====== Data in this exercise ======

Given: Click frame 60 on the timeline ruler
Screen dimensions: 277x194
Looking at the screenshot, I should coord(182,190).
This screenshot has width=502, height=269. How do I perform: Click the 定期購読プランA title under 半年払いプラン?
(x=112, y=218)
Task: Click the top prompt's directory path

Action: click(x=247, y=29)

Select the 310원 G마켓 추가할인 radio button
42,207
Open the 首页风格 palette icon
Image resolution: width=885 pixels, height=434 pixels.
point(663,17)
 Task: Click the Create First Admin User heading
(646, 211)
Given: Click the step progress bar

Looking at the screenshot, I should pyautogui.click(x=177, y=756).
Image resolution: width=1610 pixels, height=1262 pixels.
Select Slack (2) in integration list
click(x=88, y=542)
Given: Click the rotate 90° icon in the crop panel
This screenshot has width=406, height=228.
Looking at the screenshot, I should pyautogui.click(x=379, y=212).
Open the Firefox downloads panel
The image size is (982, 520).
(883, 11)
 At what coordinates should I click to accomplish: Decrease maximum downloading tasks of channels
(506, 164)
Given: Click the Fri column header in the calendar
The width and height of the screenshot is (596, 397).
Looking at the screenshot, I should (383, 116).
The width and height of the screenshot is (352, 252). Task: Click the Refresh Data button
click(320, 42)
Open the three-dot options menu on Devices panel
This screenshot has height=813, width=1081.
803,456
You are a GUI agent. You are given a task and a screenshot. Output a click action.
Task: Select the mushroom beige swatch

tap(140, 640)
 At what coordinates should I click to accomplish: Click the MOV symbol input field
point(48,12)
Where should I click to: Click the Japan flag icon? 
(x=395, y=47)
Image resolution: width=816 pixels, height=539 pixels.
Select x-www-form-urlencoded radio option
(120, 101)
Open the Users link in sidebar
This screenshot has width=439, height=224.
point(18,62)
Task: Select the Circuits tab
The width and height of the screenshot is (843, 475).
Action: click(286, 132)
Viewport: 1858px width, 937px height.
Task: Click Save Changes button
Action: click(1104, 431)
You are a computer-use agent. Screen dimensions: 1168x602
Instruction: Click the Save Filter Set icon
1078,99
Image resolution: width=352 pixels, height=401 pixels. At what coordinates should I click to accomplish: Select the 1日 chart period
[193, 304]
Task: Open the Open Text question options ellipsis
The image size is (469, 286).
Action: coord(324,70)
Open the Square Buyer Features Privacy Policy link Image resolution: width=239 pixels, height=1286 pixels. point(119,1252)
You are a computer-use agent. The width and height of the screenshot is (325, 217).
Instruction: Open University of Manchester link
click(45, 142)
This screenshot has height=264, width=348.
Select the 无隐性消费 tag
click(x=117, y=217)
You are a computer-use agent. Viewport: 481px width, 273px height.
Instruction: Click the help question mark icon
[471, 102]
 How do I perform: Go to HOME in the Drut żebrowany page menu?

======

Objective => Reproduce all of the data above line for line, changing nothing.

Written reply =>
Given: Click frame 60 on the timeline ruler
Screen dimensions: 277x194
Looking at the screenshot, I should coord(182,190).
This screenshot has width=502, height=269. How do I perform: Click the 定期購読プランA title under 半年払いプラン?
(x=112, y=218)
Task: Click the top prompt's directory path

Action: click(x=247, y=29)

Select the 310원 G마켓 추가할인 radio button
42,207
Open the 首页风格 palette icon
Image resolution: width=885 pixels, height=434 pixels.
point(663,17)
 Task: Click the Create First Admin User heading
(646, 211)
Given: Click the step progress bar

Looking at the screenshot, I should pyautogui.click(x=177, y=756).
Image resolution: width=1610 pixels, height=1262 pixels.
Select Slack (2) in integration list
click(x=88, y=542)
Given: Click the rotate 90° icon in the crop panel
This screenshot has width=406, height=228.
Looking at the screenshot, I should pyautogui.click(x=379, y=212).
Open the Firefox downloads panel
The image size is (982, 520).
(883, 11)
 At what coordinates should I click to accomplish: Decrease maximum downloading tasks of channels
(506, 164)
Given: Click the Fri column header in the calendar
The width and height of the screenshot is (596, 397).
Looking at the screenshot, I should (383, 116).
The width and height of the screenshot is (352, 252). Task: Click the Refresh Data button
click(320, 42)
Open the three-dot options menu on Devices panel
This screenshot has height=813, width=1081.
803,456
You are a GUI agent. You are given a task and a screenshot. Output a click action.
Task: Select the mushroom beige swatch

tap(140, 640)
 At what coordinates should I click to accomplish: Click the MOV symbol input field
point(48,12)
Where should I click to: Click the Japan flag icon? 
(x=395, y=47)
Image resolution: width=816 pixels, height=539 pixels.
Select x-www-form-urlencoded radio option
(120, 101)
Open the Users link in sidebar
This screenshot has width=439, height=224.
point(18,62)
Task: Select the Circuits tab
The width and height of the screenshot is (843, 475).
Action: click(286, 132)
Viewport: 1858px width, 937px height.
Task: Click Save Changes button
Action: click(1104, 431)
You are a computer-use agent. Screen dimensions: 1168x602
Instruction: Click the Save Filter Set icon
1078,99
Image resolution: width=352 pixels, height=401 pixels. At what coordinates should I click to accomplish: Select the 1日 chart period
[193, 304]
Task: Open the Open Text question options ellipsis
The image size is (469, 286).
Action: coord(324,70)
Open the Square Buyer Features Privacy Policy link Image resolution: width=239 pixels, height=1286 pixels. point(119,1252)
You are a computer-use agent. The width and height of the screenshot is (325, 217).
Instruction: Open University of Manchester link
click(45, 142)
This screenshot has height=264, width=348.
Select the 无隐性消费 tag
click(x=117, y=217)
You are a computer-use agent. Viewport: 481px width, 273px height.
Instruction: Click the help question mark icon
[471, 102]
 How do I perform: Go to HOME in the Drut żebrowany page menu?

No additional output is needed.